The world of AI video generation is evolving rapidly and not without controversy. OpenAI’s Sora grabbed headlines this week with a protest from testers whilst Runway’s latest features continue to incrementally change how creators work with the medium.

Back in February we reported the astonished reaction to OpenAI’s new video generation model that could create minute long Hollywood grade clips from simple text prompts. But like a movie without a release date, Sora is yet to ship. Fast forward to this week, when that testing programme hit an unexpected plot twist. A group of artists given early access to Sora ‘Turbo’ for testing decided to share their access credentials in protest, arguing that OpenAI was exploiting them for marketing rather than genuine collaboration. This public access lasted all of three hours before OpenAI pulled the plug but highlighted that AI companies and creatives are still working out their relationship.
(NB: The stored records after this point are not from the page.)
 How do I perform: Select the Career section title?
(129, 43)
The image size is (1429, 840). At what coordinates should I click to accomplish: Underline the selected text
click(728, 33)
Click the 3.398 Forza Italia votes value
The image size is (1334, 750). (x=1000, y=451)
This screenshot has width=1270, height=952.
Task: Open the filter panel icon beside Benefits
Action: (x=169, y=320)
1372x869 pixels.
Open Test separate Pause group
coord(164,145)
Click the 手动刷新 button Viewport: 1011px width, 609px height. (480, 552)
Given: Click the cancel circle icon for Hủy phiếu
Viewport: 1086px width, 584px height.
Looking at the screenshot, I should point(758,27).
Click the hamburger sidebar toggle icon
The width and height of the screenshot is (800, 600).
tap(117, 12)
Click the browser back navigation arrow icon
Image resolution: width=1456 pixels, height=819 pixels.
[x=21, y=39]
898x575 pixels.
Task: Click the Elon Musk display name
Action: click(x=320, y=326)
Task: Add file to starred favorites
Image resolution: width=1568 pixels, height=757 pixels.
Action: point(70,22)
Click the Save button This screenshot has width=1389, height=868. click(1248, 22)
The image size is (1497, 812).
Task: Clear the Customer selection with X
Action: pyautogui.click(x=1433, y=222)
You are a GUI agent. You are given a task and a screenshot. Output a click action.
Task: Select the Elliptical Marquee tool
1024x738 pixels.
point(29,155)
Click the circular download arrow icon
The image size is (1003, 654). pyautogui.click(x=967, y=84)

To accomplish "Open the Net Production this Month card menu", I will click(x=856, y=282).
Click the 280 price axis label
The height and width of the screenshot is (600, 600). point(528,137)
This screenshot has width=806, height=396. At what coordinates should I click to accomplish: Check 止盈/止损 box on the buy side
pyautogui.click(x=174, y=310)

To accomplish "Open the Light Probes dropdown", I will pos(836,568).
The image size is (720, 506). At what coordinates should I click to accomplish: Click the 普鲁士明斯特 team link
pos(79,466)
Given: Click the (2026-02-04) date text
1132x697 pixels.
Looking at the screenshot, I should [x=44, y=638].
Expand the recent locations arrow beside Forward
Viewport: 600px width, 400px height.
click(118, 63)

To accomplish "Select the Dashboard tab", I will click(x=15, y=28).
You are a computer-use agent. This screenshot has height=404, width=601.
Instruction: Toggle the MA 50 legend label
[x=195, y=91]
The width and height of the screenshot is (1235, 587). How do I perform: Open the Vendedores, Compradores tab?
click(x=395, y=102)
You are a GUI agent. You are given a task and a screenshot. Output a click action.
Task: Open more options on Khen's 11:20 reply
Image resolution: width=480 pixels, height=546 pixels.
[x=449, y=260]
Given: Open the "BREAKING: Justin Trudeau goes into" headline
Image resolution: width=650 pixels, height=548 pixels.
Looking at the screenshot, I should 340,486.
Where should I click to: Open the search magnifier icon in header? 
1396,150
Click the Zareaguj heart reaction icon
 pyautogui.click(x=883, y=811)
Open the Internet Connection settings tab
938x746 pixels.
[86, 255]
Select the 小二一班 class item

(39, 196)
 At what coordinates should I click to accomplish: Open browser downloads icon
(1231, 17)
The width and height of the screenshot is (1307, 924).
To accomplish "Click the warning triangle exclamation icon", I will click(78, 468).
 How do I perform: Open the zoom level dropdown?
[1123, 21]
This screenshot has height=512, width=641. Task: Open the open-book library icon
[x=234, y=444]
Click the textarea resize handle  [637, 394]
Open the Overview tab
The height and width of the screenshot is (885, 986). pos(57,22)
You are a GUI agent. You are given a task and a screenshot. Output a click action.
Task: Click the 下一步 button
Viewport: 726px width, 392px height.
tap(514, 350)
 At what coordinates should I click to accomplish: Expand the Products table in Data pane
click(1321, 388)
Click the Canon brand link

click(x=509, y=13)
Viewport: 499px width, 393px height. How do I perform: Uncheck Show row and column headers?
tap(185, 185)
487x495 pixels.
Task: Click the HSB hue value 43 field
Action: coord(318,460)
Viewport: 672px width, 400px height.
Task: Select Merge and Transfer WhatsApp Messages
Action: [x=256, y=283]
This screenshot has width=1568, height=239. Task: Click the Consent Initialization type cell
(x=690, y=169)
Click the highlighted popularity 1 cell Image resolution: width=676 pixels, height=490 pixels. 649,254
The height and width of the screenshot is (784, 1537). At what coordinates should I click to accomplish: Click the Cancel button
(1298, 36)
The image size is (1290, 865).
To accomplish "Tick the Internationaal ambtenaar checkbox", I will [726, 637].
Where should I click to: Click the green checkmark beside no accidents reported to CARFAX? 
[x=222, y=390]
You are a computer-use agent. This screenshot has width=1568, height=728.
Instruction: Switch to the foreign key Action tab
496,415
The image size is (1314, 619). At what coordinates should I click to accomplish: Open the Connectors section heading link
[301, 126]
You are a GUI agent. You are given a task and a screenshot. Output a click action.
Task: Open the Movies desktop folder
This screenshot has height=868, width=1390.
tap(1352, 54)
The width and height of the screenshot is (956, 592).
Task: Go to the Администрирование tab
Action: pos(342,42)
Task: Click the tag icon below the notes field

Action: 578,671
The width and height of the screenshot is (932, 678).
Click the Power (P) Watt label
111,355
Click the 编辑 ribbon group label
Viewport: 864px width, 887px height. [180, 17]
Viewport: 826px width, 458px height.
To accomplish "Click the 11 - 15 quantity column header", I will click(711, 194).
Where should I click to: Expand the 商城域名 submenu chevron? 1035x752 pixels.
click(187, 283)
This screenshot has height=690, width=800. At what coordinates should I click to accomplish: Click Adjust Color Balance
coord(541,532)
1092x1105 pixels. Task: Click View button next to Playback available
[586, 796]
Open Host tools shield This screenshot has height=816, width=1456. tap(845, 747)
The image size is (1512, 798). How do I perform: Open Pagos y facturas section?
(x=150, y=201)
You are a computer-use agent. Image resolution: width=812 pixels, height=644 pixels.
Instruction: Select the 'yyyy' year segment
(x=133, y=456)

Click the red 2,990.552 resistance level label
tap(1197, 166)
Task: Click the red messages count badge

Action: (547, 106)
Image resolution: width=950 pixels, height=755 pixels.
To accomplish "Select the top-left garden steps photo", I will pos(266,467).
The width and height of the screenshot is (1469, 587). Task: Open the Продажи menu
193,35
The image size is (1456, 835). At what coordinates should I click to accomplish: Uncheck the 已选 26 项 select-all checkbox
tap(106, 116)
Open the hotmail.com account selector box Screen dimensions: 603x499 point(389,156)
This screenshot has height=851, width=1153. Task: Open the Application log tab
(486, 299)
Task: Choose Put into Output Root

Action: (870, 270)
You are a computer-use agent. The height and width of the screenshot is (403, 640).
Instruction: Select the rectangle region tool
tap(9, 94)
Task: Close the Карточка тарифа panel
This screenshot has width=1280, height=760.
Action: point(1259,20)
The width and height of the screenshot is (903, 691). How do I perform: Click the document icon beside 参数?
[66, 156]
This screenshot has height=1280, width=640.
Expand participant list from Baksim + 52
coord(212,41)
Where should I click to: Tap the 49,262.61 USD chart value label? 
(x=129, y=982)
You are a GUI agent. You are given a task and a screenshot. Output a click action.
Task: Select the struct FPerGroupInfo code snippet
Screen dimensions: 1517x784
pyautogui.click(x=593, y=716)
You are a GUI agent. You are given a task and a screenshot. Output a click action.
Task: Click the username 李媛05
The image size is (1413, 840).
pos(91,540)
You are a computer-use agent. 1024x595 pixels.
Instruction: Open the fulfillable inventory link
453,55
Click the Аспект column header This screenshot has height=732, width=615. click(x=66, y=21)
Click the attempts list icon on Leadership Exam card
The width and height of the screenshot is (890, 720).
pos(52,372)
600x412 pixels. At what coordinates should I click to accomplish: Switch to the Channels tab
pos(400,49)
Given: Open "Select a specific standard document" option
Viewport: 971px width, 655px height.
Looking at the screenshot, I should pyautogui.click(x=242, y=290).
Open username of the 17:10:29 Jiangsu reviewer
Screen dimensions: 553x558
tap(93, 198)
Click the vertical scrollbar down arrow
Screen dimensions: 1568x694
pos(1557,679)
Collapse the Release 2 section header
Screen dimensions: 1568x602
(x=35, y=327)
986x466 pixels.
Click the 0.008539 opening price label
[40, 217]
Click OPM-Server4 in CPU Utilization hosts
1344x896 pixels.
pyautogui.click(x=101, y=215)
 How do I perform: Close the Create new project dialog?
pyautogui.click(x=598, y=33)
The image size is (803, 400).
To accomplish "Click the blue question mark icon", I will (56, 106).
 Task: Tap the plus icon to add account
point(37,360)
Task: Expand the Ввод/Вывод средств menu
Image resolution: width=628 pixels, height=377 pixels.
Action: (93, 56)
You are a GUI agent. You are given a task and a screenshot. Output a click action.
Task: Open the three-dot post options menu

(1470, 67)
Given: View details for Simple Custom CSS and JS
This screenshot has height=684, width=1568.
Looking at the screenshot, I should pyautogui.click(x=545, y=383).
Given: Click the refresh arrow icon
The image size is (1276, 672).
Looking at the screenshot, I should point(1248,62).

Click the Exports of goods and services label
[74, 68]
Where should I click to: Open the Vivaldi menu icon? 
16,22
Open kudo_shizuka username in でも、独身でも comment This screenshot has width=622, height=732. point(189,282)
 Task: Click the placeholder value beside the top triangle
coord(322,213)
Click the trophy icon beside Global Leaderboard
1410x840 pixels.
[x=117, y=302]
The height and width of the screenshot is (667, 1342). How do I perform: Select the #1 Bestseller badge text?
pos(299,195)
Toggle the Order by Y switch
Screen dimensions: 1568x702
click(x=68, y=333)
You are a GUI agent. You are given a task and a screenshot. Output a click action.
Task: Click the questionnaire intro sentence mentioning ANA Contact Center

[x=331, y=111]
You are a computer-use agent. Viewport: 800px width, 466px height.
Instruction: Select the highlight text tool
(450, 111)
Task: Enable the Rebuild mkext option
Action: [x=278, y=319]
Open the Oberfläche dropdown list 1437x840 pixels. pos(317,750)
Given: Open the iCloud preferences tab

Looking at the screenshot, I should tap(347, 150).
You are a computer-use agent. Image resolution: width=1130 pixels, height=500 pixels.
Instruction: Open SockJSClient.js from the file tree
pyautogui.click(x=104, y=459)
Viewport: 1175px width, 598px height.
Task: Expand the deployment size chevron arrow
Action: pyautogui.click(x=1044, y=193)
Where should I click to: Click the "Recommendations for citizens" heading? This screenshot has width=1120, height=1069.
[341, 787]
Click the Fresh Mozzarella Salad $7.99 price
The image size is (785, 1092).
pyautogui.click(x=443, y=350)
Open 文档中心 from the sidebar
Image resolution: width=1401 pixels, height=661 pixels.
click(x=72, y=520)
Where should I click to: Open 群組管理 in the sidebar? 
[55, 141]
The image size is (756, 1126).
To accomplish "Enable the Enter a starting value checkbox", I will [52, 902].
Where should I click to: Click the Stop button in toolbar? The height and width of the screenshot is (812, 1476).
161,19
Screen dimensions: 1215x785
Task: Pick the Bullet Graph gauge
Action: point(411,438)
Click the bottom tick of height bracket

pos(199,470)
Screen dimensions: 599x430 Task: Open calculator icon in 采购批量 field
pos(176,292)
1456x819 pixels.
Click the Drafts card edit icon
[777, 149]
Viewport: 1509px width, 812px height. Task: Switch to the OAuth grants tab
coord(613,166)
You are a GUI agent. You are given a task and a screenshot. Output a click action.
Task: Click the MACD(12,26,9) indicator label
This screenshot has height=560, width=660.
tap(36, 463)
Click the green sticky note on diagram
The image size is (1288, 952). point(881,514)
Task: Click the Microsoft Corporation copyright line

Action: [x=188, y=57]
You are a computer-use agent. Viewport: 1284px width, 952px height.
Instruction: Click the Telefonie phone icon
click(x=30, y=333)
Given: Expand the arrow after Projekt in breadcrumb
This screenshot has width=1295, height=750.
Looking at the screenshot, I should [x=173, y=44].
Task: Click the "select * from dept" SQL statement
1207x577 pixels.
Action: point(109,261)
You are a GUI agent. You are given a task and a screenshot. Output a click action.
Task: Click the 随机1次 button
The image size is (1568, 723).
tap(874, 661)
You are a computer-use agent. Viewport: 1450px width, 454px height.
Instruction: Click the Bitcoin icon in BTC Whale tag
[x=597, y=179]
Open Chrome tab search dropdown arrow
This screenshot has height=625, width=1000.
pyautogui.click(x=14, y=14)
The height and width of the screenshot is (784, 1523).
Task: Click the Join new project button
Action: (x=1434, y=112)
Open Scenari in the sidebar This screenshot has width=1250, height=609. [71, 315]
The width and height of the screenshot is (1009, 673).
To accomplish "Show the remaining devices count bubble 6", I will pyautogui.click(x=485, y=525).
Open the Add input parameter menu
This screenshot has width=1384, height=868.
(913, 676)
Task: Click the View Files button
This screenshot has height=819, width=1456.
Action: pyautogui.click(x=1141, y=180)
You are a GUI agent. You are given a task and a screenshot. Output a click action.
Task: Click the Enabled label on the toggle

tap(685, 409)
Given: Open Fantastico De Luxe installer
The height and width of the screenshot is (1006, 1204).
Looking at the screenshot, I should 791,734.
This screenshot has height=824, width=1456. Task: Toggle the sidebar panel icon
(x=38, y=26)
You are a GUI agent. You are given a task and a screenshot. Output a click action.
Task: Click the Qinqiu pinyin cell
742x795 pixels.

Meanwhile multiple widely available video tools are advancing rapidly. A standout example from this week is Runway’s new “Expand Video” feature. It solves a common headache for content creators – adapting videos for different screen formats without losing quality. Need to turn a portrait format from social media into a landscape shot… no problem. The system fills in the new space intelligently, creating content beyond the original frame. In addition, Runway introduced precise camera control features a few weeks ago and this week announced Frames, a high-quality image generator for their toolkit. The world of AI video production is maturing.

Takeaways: Runway and other systems powerful new features show how AI can solve real creative problems, but the Sora situation suggests that issues remain in releasing the most powerful models. Sora has been delayed both by the computational demands, and by concerns around the governance of a system that can generate such realistic output. But competition is fierce, and no matter how artists protest, labs delay, or whether we see more Hollywood industrial action, the technology is becoming ever more disruptive.